O governo brasileiro expressou seu pesar em relação à nova interrupção da quinta sessão do Comitê Intergovernamental de Negociação, responsável pela criação de um tratado internacional para combater a poluição causada por plásticos, inclusive nos oceanos. Essa suspensão ocorreu durante a reunião do comitê, que teve lugar neste mês em Genebra, na Suíça.

Conforme comunicado divulgado pelo Itamaraty, “a delegação brasileira participou ativamente e de forma colaborativa nas discussões em Genebra, defendendo abordagens equilibradas que visavam harmonizar diferentes perspectivas sobre como lidar com a poluição plástica, em um cenário de divisão entre os países”.
O Brasil apresentou sugestões em áreas cruciais como financiamento, saúde, cooperação global e transição justa, ressaltando a importância do suporte adequado dos países desenvolvidos aos países em desenvolvimento. Também foi salientado o papel essencial dos catadores e catadoras na gestão de resíduos.
A defesa de uma maior proteção aos direitos humanos, incluindo os de povos indígenas, comunidades tradicionais, marisqueiras e pescadores artesanais, foi outro ponto importante da participação brasileira.

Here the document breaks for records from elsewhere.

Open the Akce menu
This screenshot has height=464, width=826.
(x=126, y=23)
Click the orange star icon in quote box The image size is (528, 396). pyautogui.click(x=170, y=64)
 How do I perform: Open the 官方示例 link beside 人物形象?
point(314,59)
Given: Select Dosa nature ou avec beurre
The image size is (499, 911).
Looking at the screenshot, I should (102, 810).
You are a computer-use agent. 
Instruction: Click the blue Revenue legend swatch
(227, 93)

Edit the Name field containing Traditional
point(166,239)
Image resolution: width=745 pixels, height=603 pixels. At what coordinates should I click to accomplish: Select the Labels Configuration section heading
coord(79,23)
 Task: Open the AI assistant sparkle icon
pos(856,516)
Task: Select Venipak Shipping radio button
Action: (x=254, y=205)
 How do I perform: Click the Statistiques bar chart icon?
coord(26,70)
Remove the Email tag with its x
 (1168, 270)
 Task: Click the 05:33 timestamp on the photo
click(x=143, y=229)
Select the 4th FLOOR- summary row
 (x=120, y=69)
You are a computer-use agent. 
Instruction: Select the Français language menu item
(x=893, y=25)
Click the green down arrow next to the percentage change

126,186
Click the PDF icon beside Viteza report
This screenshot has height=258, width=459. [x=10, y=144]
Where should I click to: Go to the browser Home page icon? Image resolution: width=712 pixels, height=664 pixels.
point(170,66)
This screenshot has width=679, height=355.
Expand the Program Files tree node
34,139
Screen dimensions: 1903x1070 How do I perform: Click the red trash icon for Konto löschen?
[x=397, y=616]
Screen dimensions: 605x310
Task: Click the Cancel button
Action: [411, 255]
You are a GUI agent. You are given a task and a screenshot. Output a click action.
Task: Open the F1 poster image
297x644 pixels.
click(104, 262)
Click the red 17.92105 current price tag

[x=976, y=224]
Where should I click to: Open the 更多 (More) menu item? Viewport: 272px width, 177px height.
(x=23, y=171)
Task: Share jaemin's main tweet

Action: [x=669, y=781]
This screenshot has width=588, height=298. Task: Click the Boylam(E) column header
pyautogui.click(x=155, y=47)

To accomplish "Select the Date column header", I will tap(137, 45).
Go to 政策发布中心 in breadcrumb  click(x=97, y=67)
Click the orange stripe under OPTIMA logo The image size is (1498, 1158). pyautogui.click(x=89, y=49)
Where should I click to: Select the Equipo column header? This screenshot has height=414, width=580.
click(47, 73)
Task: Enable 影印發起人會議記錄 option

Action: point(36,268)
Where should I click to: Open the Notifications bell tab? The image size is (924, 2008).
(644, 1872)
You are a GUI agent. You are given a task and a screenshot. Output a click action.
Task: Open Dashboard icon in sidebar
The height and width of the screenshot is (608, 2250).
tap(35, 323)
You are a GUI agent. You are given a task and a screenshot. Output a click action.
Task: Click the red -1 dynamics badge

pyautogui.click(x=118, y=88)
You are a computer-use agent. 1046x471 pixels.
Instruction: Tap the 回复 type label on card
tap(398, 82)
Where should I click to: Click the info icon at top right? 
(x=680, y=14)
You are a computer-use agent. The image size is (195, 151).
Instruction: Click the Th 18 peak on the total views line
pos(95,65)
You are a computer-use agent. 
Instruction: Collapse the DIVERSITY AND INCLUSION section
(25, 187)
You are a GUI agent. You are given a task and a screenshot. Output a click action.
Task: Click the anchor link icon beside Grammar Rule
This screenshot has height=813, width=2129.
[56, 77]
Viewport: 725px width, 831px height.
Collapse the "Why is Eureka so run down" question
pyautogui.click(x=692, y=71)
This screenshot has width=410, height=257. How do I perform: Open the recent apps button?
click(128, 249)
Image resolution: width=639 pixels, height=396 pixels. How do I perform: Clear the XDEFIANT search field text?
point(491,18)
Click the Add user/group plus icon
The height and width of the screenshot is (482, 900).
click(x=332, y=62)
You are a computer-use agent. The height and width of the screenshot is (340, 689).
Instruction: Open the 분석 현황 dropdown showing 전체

De acordo com os diplomatas, o progresso nas conversas sobre a transição justa foi positivamente recebido por organizações de trabalhadores e representantes do setor de reciclagem, que reconheceram a valorização da relevância social e econômica de milhões de pessoas envolvidas no gerenciamento de resíduos.
Adotando uma postura intermediária, o Brasil buscou aproximar visões diferentes, principalmente em temas delicados como os produtos plásticos com maior impacto na poluição e os riscos à saúde das pessoas. Apesar dos avanços, o tempo disponível se mostrou insuficiente para atingir um acordo mundial sobre as regras para combater a poluição plástica.
“Após três anos de intensas negociações no âmbito do INC, o Governo brasileiro reafirma seu compromisso de continuar envolvido nos esforços de negociação para a aprovação de um acordo internacional que seja capaz de pôr fim à poluição por plásticos, protegendo o meio ambiente e a saúde humana e incorporando preocupações sociais sob a perspectiva do desenvolvimento sustentável”, conclui a nota do Ministério das Relações Exteriores.